REQUIRED WORK:
Take the line that holds "Where should I" and every line after it to the end of the entries, and repeat them exactly without the pictures.

RECORDS SUPPLIED:
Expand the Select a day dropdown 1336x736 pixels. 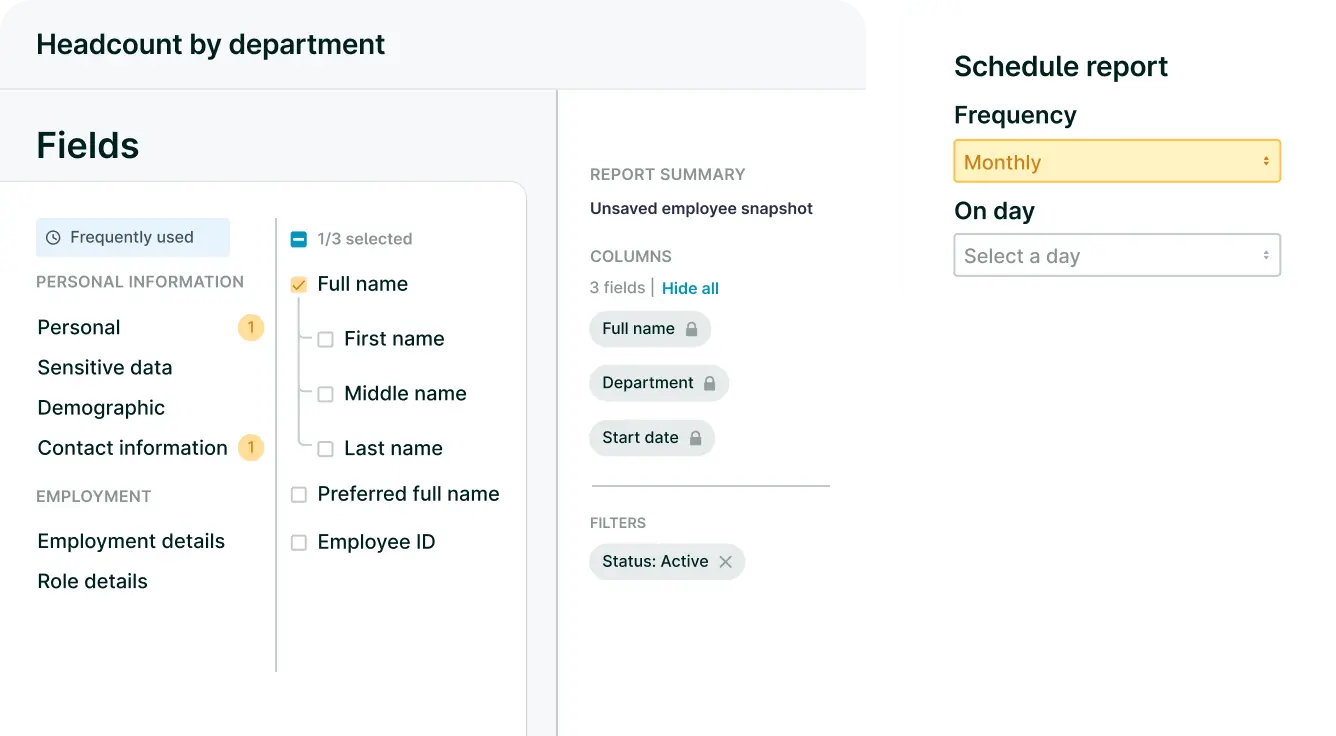1116,256
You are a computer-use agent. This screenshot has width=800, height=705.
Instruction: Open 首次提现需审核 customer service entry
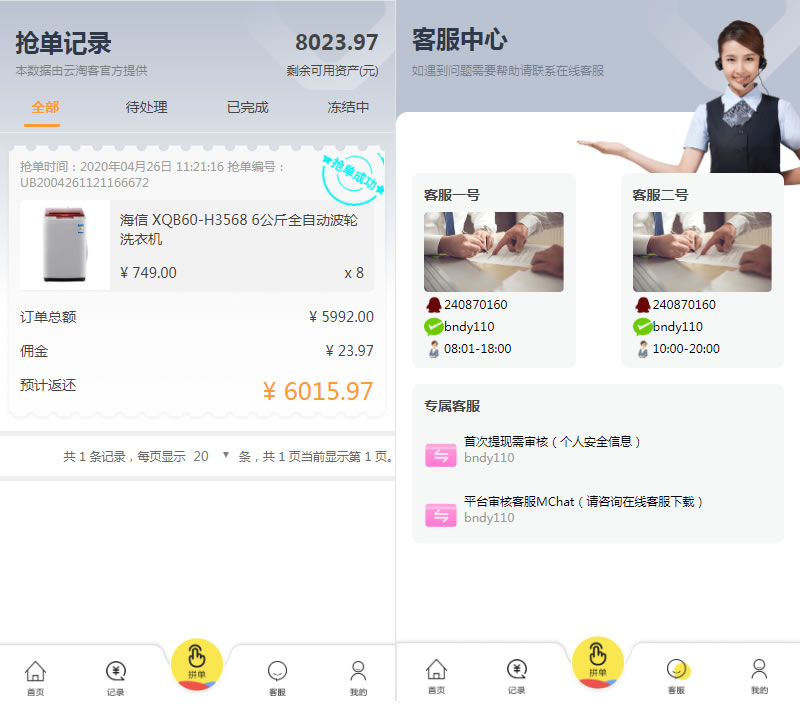coord(552,442)
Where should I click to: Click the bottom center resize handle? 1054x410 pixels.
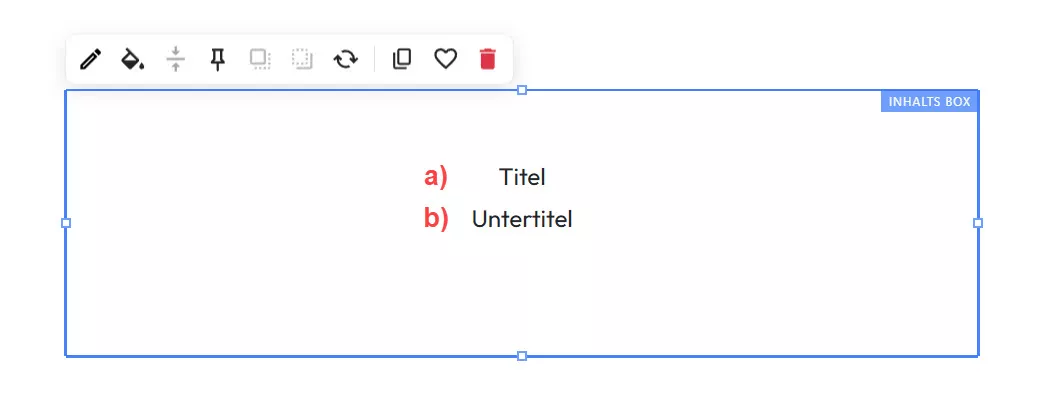pos(522,356)
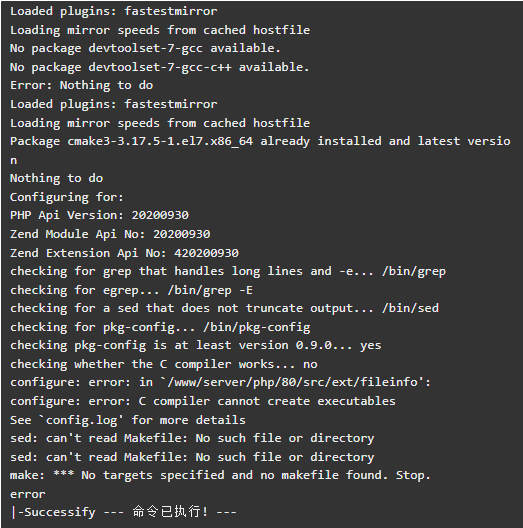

ANSWER SECTION:
Where should I click to: Click the bottom center resize handle? 1054x410 pixels.
pos(522,356)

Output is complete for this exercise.